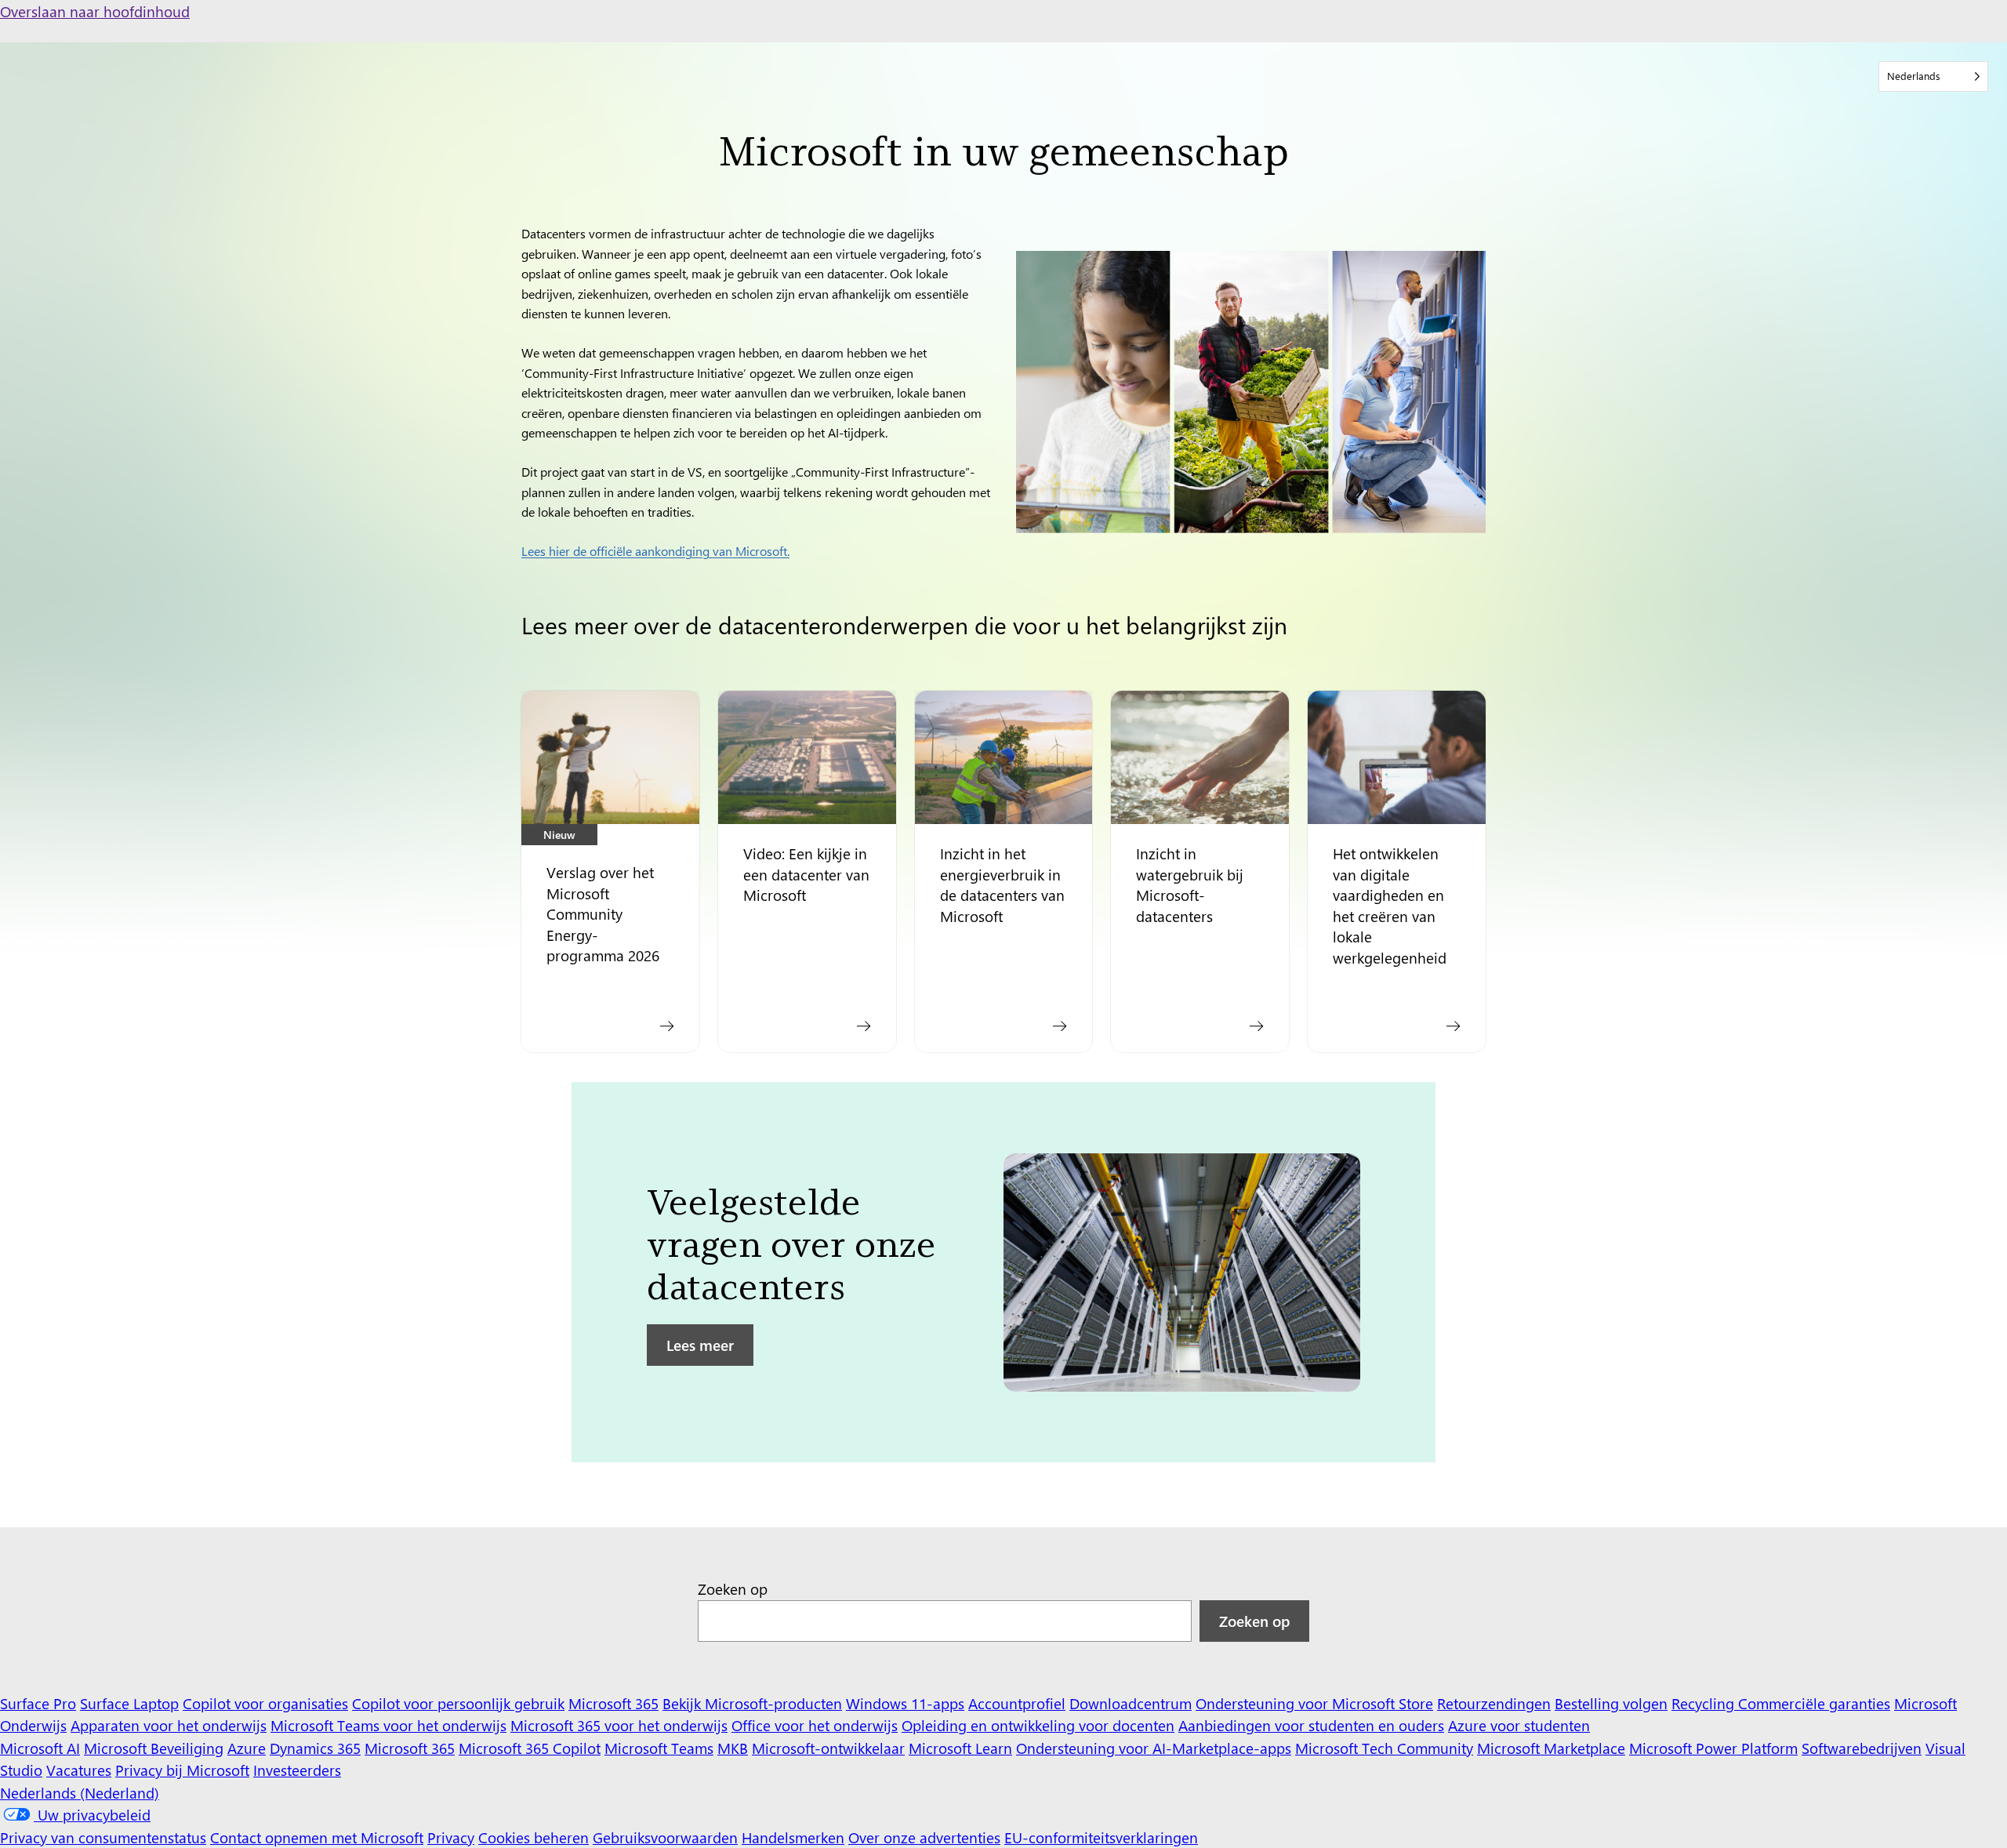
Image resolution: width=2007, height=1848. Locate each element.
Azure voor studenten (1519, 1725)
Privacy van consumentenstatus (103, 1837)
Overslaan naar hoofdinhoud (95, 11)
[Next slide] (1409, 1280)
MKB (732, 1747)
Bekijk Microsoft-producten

--

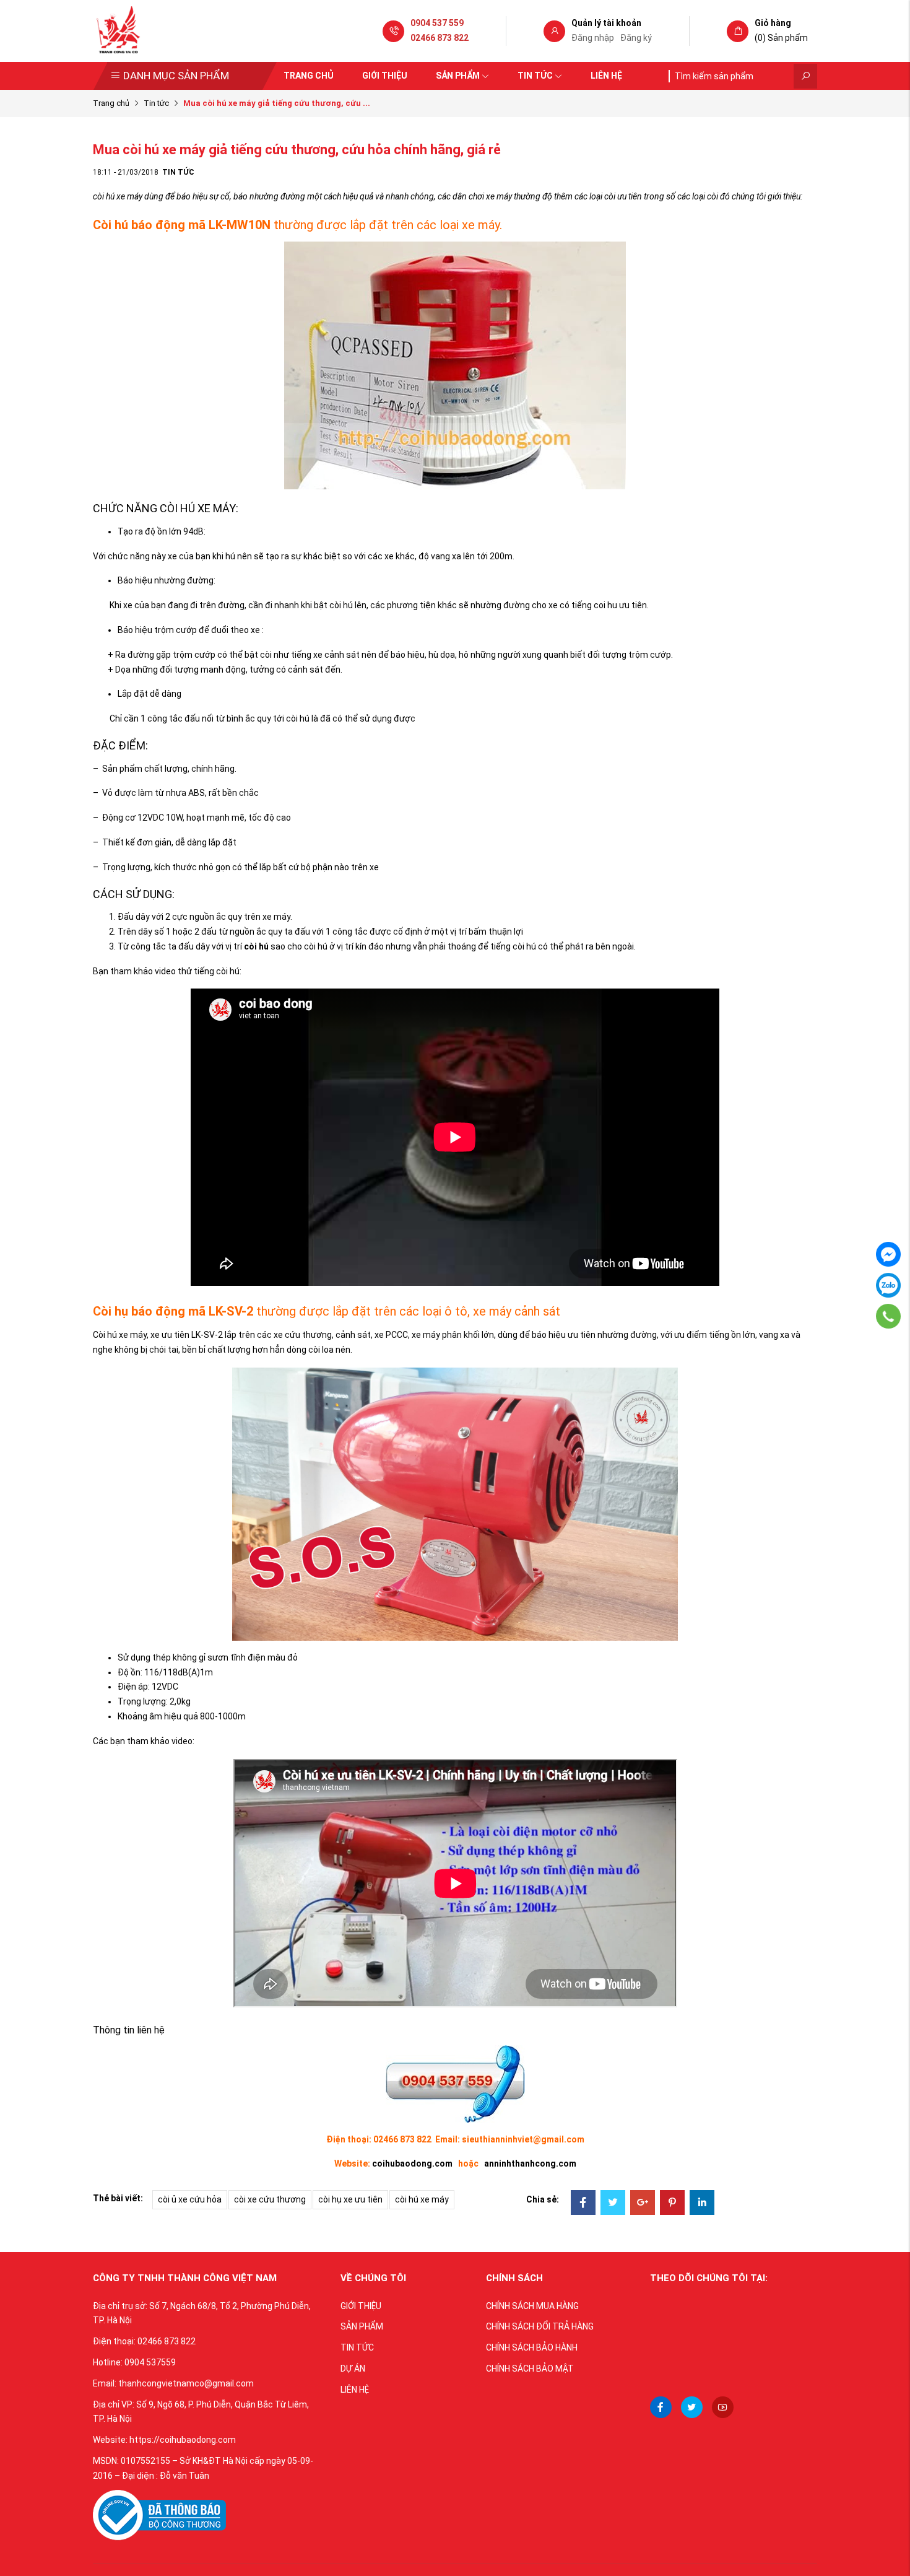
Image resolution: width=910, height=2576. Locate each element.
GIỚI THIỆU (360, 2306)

* * *

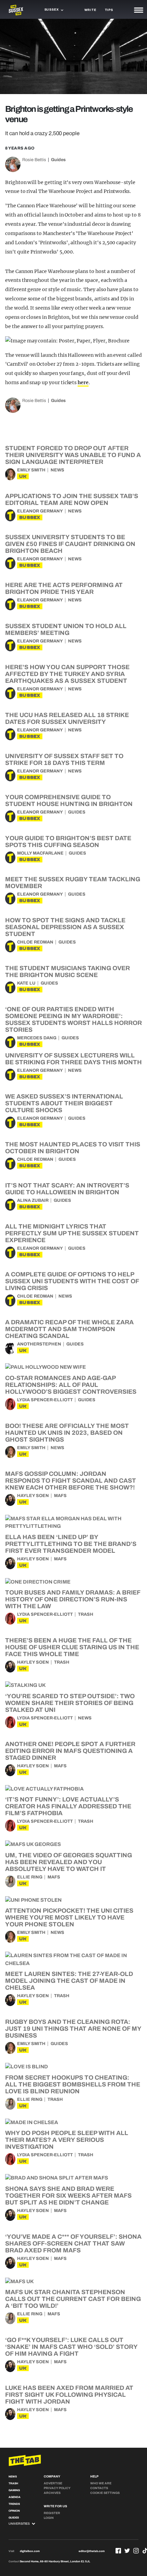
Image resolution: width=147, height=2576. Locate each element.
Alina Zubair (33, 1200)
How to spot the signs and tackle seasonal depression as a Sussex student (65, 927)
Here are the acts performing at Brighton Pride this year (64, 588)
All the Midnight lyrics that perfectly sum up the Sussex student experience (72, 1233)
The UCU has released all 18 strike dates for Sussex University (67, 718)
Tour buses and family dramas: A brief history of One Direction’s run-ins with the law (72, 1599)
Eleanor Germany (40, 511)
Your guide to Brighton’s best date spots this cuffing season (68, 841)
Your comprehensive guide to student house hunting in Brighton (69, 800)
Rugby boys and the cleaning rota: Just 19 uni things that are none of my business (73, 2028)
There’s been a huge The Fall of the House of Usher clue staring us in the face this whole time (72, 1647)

What to work on. Search the listing above for "element" and copy every line that holds it.

Response to this exercise.
Image resolution: width=2007, height=1848. Locate each element.
Image resolution: width=910, height=2576. Locate each element.
Image resolution: width=147, height=2576. Locate each element.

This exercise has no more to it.